Extracted data entries »
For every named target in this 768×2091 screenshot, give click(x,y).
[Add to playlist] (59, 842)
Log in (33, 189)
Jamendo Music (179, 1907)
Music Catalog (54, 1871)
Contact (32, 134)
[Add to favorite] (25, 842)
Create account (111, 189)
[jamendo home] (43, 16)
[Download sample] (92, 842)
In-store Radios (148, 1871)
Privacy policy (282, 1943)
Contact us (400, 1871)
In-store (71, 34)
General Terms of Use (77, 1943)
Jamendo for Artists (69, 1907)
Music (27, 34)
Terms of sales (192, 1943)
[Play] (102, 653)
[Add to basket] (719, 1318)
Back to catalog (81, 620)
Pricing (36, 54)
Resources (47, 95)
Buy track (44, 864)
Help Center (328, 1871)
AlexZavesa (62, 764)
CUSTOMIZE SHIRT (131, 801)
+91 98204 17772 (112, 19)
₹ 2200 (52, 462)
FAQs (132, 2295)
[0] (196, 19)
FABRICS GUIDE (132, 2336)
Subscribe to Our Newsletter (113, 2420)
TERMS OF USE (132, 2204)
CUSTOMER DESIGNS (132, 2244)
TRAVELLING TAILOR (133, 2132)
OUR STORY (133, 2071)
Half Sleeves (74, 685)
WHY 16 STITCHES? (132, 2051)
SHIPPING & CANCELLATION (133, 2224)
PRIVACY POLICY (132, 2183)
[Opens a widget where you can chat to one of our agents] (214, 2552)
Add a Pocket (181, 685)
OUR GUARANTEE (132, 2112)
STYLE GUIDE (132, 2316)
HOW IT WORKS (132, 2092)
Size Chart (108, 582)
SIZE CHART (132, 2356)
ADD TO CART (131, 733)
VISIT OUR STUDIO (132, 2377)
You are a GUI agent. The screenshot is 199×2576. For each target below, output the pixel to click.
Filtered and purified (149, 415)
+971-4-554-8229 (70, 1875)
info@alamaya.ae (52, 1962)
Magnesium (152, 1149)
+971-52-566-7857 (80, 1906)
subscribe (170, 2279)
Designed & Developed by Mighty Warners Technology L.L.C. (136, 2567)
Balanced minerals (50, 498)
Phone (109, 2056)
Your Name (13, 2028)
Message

Task directions »
Beginning of the records through the line with "Contact us (400, 1871)": return that span exactly and stop there.

Answer to this problem »
For every named target in this 768×2091 screenshot, give click(x,y).
[Add to playlist] (59, 842)
Log in (33, 189)
Jamendo Music (179, 1907)
Music Catalog (54, 1871)
Contact (32, 134)
[Add to favorite] (25, 842)
Create account (111, 189)
[jamendo home] (43, 16)
[Download sample] (92, 842)
In-store Radios (148, 1871)
Privacy policy (282, 1943)
Contact us (400, 1871)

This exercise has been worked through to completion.